*WRITTEN REQUEST:* Retype the data below without any changes, from its first line through the line containing "(x=339, y=247)", including both ends.

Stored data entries
________
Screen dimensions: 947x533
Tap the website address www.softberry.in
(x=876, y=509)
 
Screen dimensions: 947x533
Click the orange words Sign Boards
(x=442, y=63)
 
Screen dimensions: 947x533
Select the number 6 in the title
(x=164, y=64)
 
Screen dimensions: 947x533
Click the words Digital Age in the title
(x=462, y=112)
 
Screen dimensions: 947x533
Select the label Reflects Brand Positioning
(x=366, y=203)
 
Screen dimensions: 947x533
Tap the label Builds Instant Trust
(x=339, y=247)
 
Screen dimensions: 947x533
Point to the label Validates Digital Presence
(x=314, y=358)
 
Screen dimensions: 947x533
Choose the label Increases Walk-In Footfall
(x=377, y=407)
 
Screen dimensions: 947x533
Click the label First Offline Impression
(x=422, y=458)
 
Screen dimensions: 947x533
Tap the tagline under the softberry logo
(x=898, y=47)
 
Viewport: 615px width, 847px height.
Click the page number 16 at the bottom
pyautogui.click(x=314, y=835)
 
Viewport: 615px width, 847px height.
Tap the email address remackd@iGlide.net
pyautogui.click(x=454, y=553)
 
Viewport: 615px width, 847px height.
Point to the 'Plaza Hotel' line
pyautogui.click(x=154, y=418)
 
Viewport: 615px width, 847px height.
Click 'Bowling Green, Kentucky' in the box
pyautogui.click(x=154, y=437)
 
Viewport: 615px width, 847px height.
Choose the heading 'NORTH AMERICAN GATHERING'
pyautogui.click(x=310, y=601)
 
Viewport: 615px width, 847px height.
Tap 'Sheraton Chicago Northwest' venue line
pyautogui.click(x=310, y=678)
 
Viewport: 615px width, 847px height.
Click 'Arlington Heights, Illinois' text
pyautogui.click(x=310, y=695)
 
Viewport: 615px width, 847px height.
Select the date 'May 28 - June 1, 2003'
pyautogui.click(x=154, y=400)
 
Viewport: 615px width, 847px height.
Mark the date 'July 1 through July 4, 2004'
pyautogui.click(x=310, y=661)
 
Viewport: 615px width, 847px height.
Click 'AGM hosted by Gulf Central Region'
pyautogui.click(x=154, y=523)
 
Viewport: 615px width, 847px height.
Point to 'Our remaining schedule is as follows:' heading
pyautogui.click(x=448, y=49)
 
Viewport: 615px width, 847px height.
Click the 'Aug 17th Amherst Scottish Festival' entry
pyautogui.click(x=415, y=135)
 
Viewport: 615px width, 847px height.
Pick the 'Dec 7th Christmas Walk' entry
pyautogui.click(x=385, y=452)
________
*TASK RESULT:*
Screen dimensions: 947x533
Tap the website address www.softberry.in
(x=876, y=509)
 
Screen dimensions: 947x533
Click the orange words Sign Boards
(x=442, y=63)
 
Screen dimensions: 947x533
Select the number 6 in the title
(x=164, y=64)
 
Screen dimensions: 947x533
Click the words Digital Age in the title
(x=462, y=112)
 
Screen dimensions: 947x533
Select the label Reflects Brand Positioning
(x=366, y=203)
 
Screen dimensions: 947x533
Tap the label Builds Instant Trust
(x=339, y=247)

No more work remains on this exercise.